**Work order:** Your answer should repeat the entries in full, exactly as given, with no pictures.

++++ Data for the task ++++

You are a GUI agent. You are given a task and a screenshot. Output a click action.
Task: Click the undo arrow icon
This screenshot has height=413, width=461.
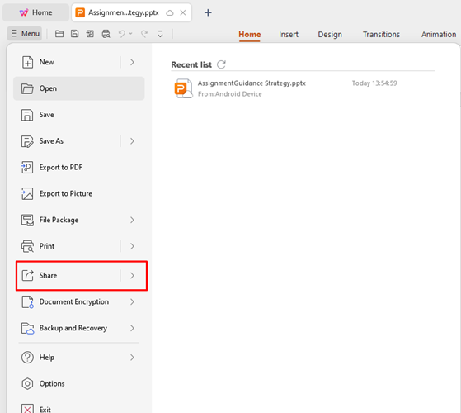click(x=122, y=34)
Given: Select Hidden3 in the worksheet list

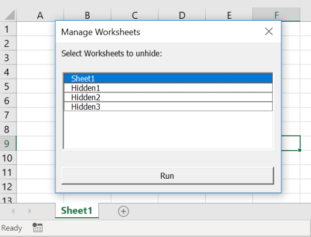Looking at the screenshot, I should 168,107.
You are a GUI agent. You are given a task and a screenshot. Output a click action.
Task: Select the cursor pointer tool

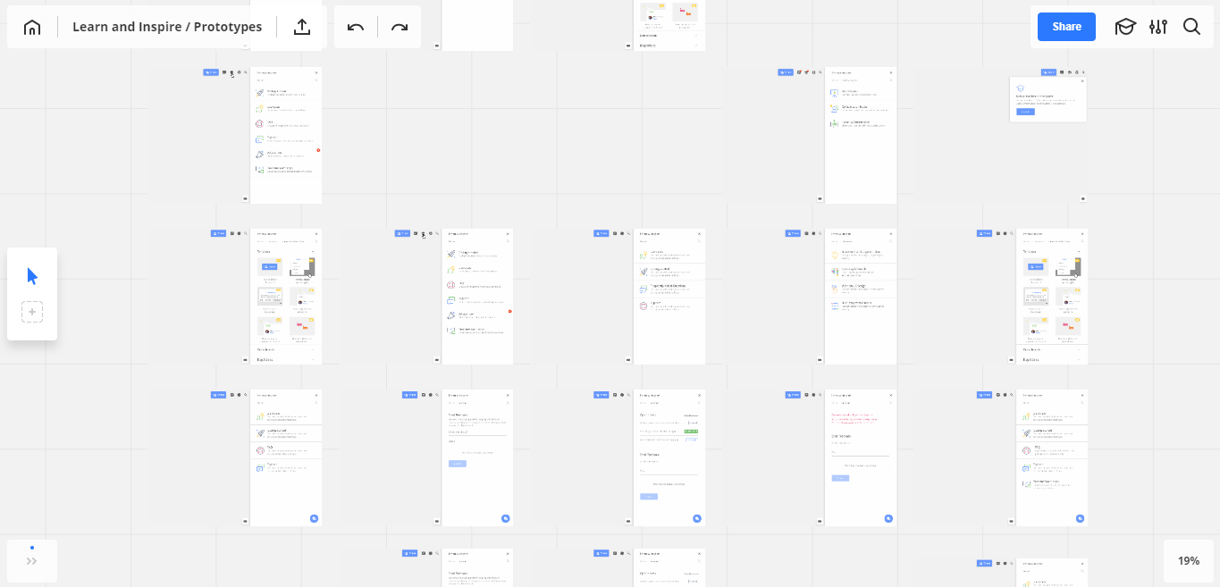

++++

**Result:**
You are a GUI agent. You are given a task and a screenshot. Output a click action.
Task: Click the undo arrow icon
This screenshot has height=413, width=461.
click(x=122, y=34)
Given: Select Hidden3 in the worksheet list

Looking at the screenshot, I should 168,107.
You are a GUI agent. You are given a task and a screenshot. Output a click action.
Task: Select the cursor pointer tool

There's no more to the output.